At least 73 per cent people said that their quality of life is suffering as a result of Covid-19 travel restrictions, an increase of six percentage points from June this year.

But while the desire is understandable, experts fear this what the crowds of domestic tourists at hotspots and Diwali markets, largely with minimal to no Covid safety protocols such as mask-wearing or distancing, will do to infection numbers in a country which saw the horror of overflowing crematoriums and hospitals at breaking point just five months ago.

Air stewardesses pose for picture with during the unveiling of a SpiceJet Boeing 737 design celebrating India's administering its billionth Covid-19 vaccine dose during an unveiling event at the Indira Gandhi International Airport in New Delhi on October 21, 2021 (AFP via Getty Images)
Air stewardesses pose for picture with during the unveiling of a SpiceJet Boeing 737 design celebrating India's administering its billionth Covid-19 vaccine dose during an unveiling event at the Indira Gandhi International Airport in New Delhi on October 21, 2021 (AFP via Getty Images)

After all, while the numbers have greatly reduced compared to during the second wave in April and May, India is hardly virus free now. The country is recording between 13,000-15,000 cases per day on a seven-day average with notable high numbers of infections in Kerala, which accounts for 50 per cent of India’s cases.

September saw around three times as many travellers by air in India than there were in May this year, when the second wave of Covid-19 was tearing through the country, according to the data of India’s federal airports authority.

Dr Subhash Salunke, a veteran public health expert who had warned India’s top authorities about the second wave in March, says that the country has failed to learn its lessons and complacency now is ignoring the fact that the virus could mutate at any time.

“Skies are not going to fall if people don’t travel for the next six months,” Dr Salunke tells The Independent.

“So long as this virus is happy with us and not mutating, we are okay. The moment this virus mutates and decides to punish us, it will be another solid kick. This wave could be more lethal, who knows? It is just a two-year-old virus,” he says.

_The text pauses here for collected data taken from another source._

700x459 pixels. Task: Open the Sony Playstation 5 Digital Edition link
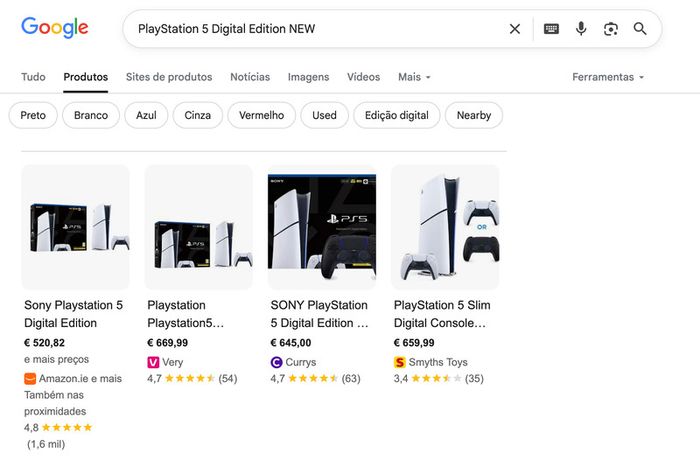(x=73, y=314)
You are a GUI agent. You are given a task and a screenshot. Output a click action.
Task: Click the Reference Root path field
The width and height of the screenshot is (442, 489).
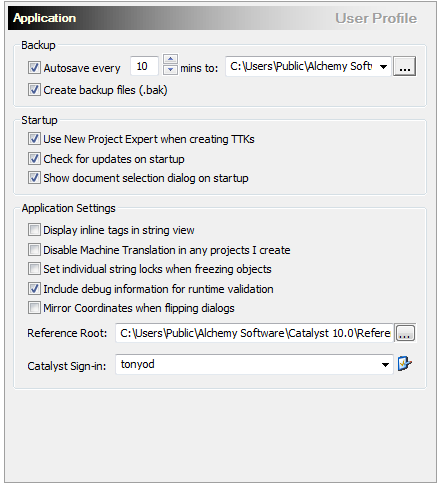(255, 333)
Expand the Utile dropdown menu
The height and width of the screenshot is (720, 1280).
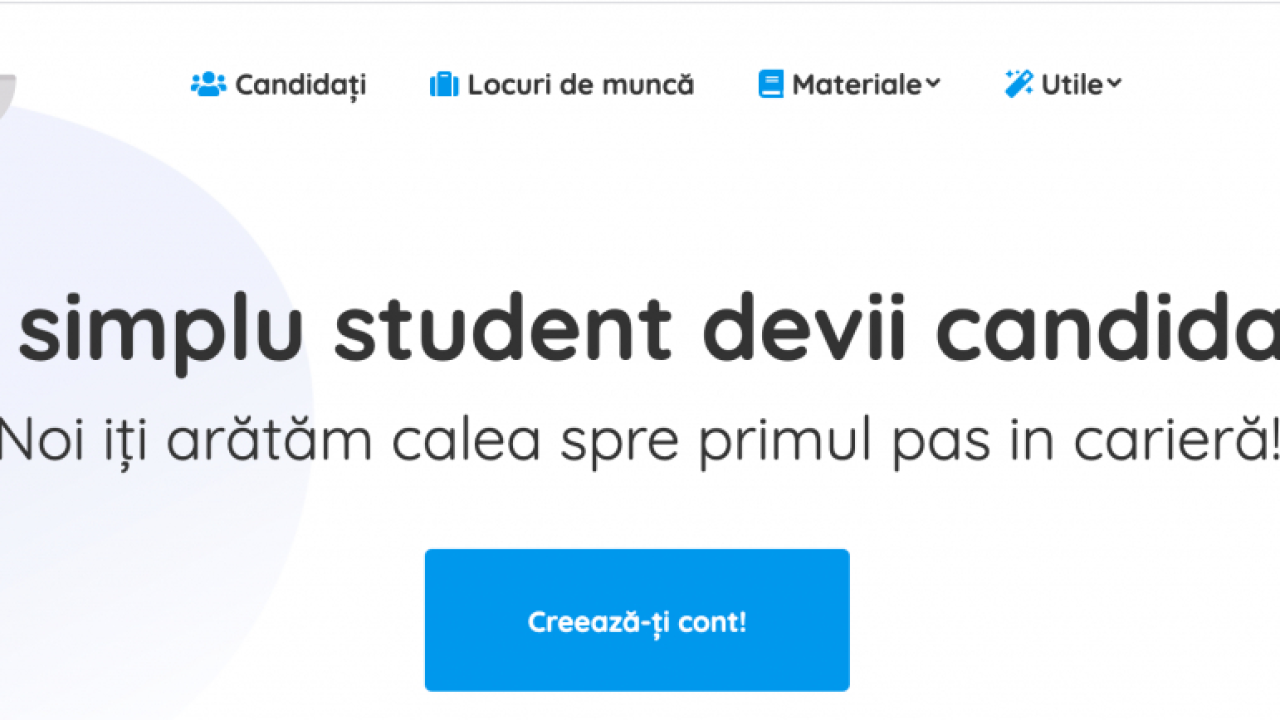pyautogui.click(x=1113, y=86)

Referring to China, which recently put a city of four million under a lockdown after just a small Covid-19 cluster surfaced, Dr Salunke says that India could learn from containment measures in other parts of the world.

“We are not talking in hypothetical or theoretical terms, look at China. There is a definite possibility (of virus’s re-emergence). We have to keep these warning signals in front of us and act accordingly,” Dr Salunke says.

He says those vacationing and travelling have dropped their guard – and their masks – and contrasts that with the total lockdowns in virus-affected parts of China.

It may yet take more than a year for the health crisis to end and as long as the virus is virulent and transmissible, a mutant could potentially lead to a new outbreak at any time, Dr Salunke says. “No vacation, at least for the next six months, is worth it [to avoid that],” he says.